Import the required packages for this script:

In [None]:
import os
import sys
from datetime import *
import time
from socket import timeout
from dateutil.relativedelta import relativedelta
import calendar     # calendar.monthrange(year, month) returns weekday (0-6 ~ Mon-Sun) and number of days (28-31) for year, month.

# aditional packages needed per https://help.marine.copernicus.eu/en/articles/5211063-how-to-use-the-motuclient-within-python-environment:
import getpass
import motuclient

Mount your google drive folder to make it possible to store the output nc files in your google drive:

In [None]:
from google.colab import drive
drive.mount('/content/drive')

Drive already mounted at /content/drive; to attempt to forcibly remount, call drive.mount("/content/drive", force_remount=True).
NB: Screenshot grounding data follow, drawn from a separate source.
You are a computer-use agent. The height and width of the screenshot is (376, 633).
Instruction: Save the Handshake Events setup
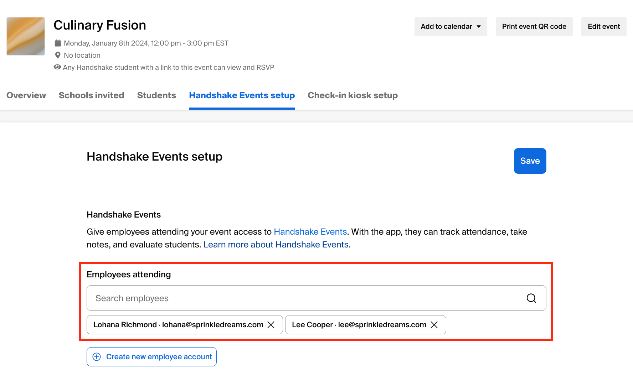[x=530, y=161]
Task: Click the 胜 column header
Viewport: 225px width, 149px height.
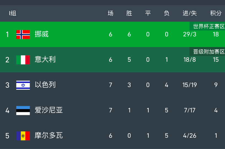Action: tap(129, 13)
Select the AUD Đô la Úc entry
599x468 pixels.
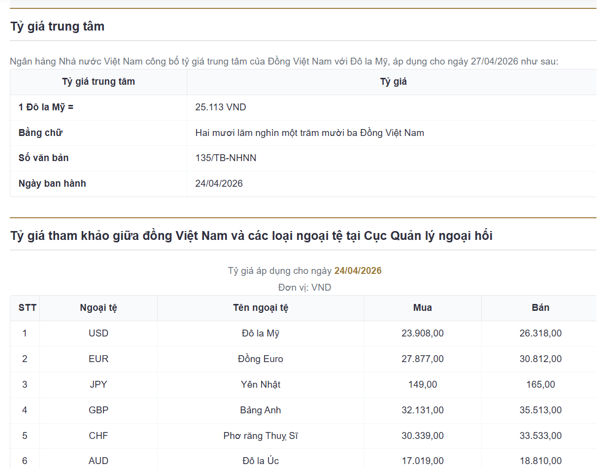[261, 460]
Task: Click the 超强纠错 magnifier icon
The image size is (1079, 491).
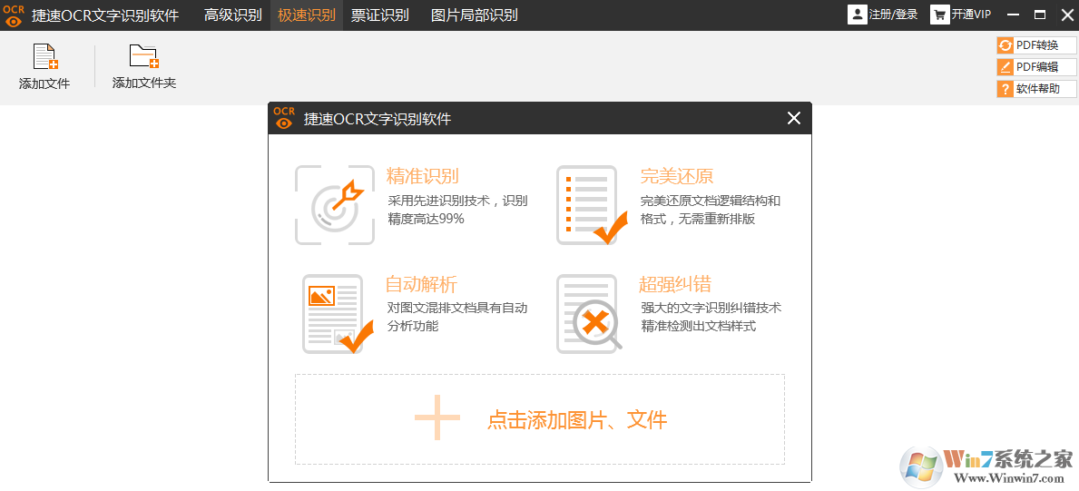Action: pyautogui.click(x=590, y=314)
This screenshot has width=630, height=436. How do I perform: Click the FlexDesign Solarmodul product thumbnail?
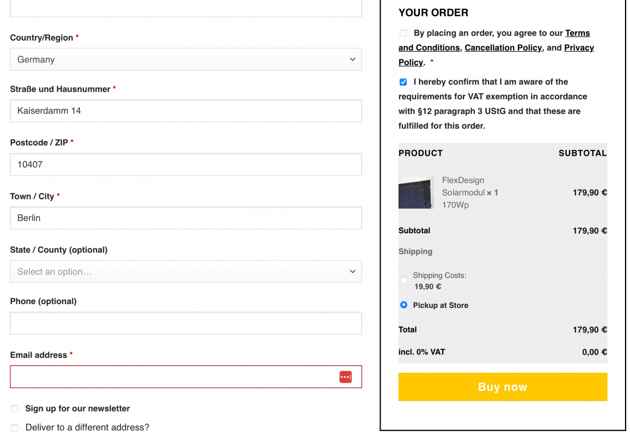[x=416, y=193]
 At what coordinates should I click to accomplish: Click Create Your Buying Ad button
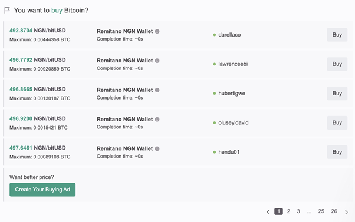[x=42, y=190]
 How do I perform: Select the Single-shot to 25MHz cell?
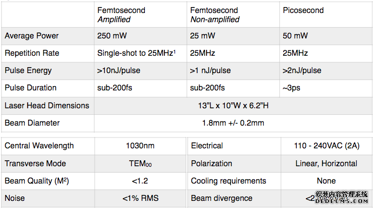(141, 53)
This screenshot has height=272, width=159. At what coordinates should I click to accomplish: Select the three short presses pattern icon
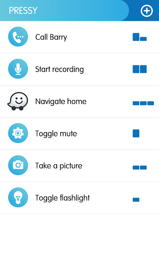tap(143, 103)
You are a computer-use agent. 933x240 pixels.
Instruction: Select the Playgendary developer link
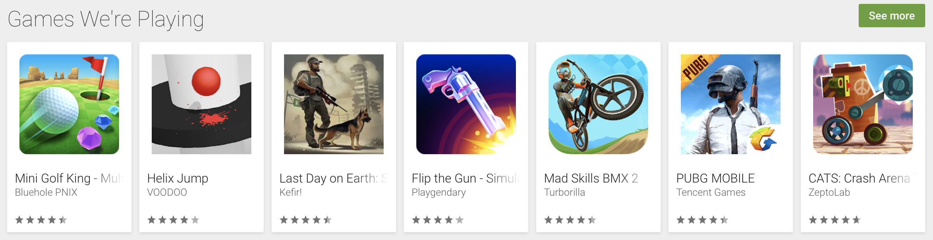click(x=439, y=193)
Specify the name of the OUTPUT_DIRECTORY folder where the output files will be saved in your mounted google drive folder. Edit the name of OUTPUT_DIRECTORY below to use any name you want, as long as you start the name with 'drive/MyDrive/' if you are using Google Colab. This subfolder will be created by the script later if it does not already exist in your google drive:

In [None]:
OUTPUT_DIRECTORY = 'drive/MyDrive/Colab Notebooks/glorys/'   # include the ending '/' 

Specify the date_start in ISO format for the starting datetime when the data to be extracted (between 11/2020 and present). 

The datetime format must be 'YYYY-MM-DD hh:mm:ss'. The starting day should be 01, and the starting hh:mm:ss should be 00:00:00

Also specify the number_of_months to be downloaded. There will be separate output nc files downloaded for each date in the number_of_months. For example, if number_of_monthss=12 there will be 12 nc files.

Each output nc file name will be generated by the script and will have the format glorys_biogeochem_yyyy_MM.nc to indicate the date stamp. 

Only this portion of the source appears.